Kokkos Core Kernels Package Version of the Day
Loading...
Searching...
No Matches
Trilinos/Kokkos: Shared-memory programming interface and computational kernels

Introduction

The Kokkos package has two main components. The first, sometimes called "%Kokkos Array" or just "%Kokkos," implements a performance-portable shared-memory parallel programming model and data containers. The second, called "%Kokkos Classic," consists of computational kernels that support the Tpetra package.

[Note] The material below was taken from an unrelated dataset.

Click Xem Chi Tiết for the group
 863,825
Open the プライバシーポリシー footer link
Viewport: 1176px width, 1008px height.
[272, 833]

The Kokkos programming model

Kokkos implements a performance-portable shared-memory parallel programming model and data containers. It lets you write an algorithm once, and just change a template parameter to get the optimal data layout for your hardware. Kokkos has back-ends for the following parallel programming models:

  • Kokkos::Threads: C++11 Threads (std::thread)
  • Kokkos::OpenMP: OpenMP
  • Kokkos::Cuda: NVIDIA's CUDA programming model for graphics processing units (GPUs)
  • Kokkos::Serial: No thread parallelism

Kokkos also has optimizations for shared-memory parallel systems with nonuniform memory access (NUMA). Its containers can hold data of any primitive ("plain old") data type (and some aggregate types). Kokkos Array may be used as a stand-alone programming model.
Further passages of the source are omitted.